Featured
GraphicOnline
Business News
In a move aimed at safeguarding the Ghanaian economy and protecting local investors, the Securities and Exchange Commission (SEC) has imposed strict new limits on how Collective Investment Schemes (CIS) can invest in foreign stocks and bonds.
The directive, issued on February 4, 2026, seeks to curb the potential outflow of capital and mitigate risks associated with overseas markets.
The regulatory action, detailed in the Directive to Market Operators on Investments in Foreign Securities for the Collective Investment Schemes (SEC/DIR/001/02/2026), comes in response to what the Commission describes as “a growing interest in and appetite for investing in foreign securities” by fund managers.
The SEC expressed caution over the “potential effects this could have on the stability of the Ghanaian Cedi and the country’s macroeconomic indicators at large,” as well as risks to investor protection originating from other jurisdictions.
Under the new rules, the SEC “hereby directs all Fund Managers, Custodians, Directors of Mutual Funds and Trustees of Unit Trusts to ensure the strict adherence” to a set of clearly defined investment ceilings. The core restrictions create a two-tier system based on a fund’s licence. For funds primarily focused on the domestic market, “a Fund Manager… licensed to invest locally shall not invest more than 20% of its funds under management in foreign securities.”

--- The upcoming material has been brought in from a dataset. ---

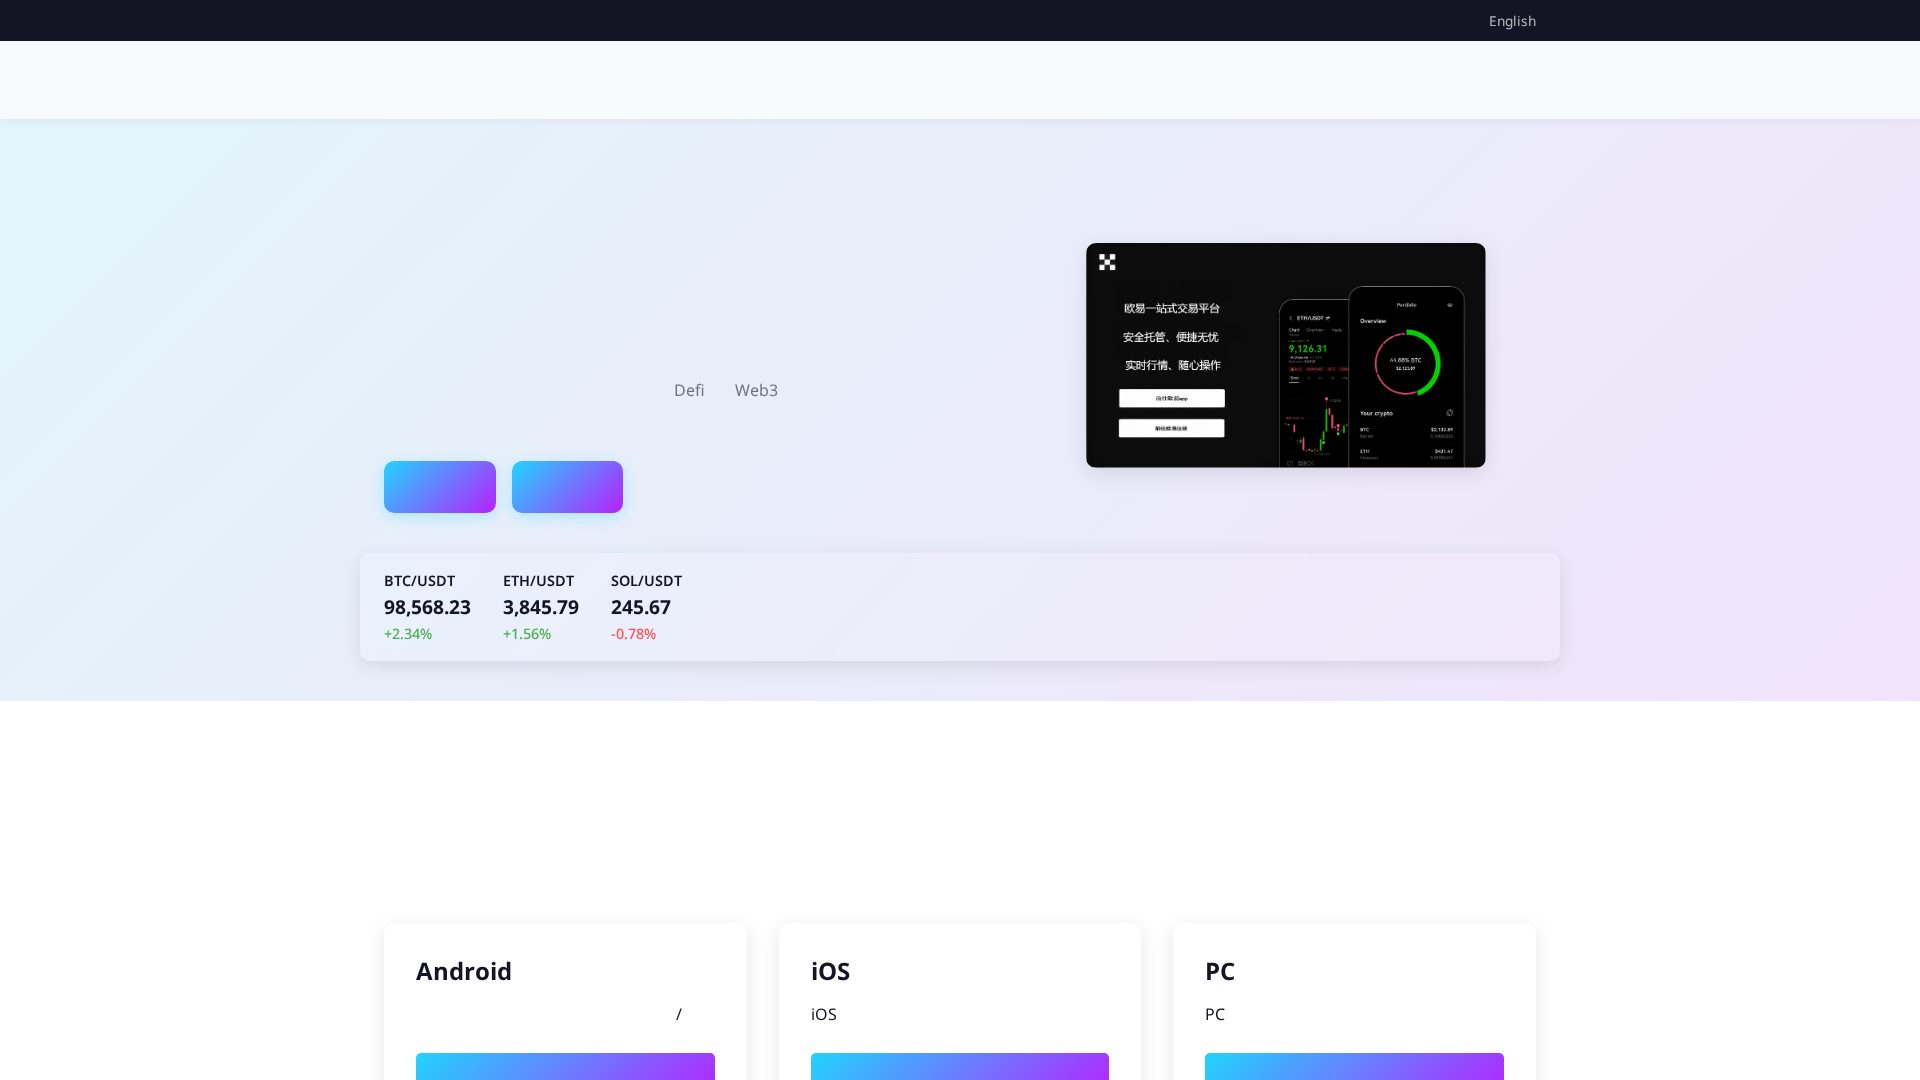
Task: Tap the back arrow beside ETH/USDT in the mockup
Action: click(x=1291, y=317)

More significantly, even funds specifically authorised to have major foreign exposure now face a mandatory local investment quota. The directive states that “a Fund Manager… licensed to invest 100% or to have substantial exposure to foreign securities is to limit their investment to 70% and retain 30% locally.”
This 30 per cent local retention rule marks a substantial policy shift, compelling internationally-focused funds to maintain a significant anchor in the Ghanaian economy.
Further tightening the framework, the SEC has mandated that all foreign investments must comply with existing definitions of securities and can only be channelled into “approved eligible markets.”
Crucially, the Commission has added a stringent regulatory cooperation requirement: investments are only permitted in foreign markets where the local regulator is a full signatory to the International Organization of Securities Commissions (IOSCO) memorandum of understanding, or has a separate information-sharing or capacity-building MoU with the SEC itself.
Fund managers and trustees have been ordered to “take the necessary steps to comply… to regularize or amend the scheme particulars” through investor meetings, while schemes currently outside the new limits have a 90-day grace period from the directive’s issuance to align their portfolios. The SEC warned that breaches could lead to enforcement actions under the Securities Industry Act.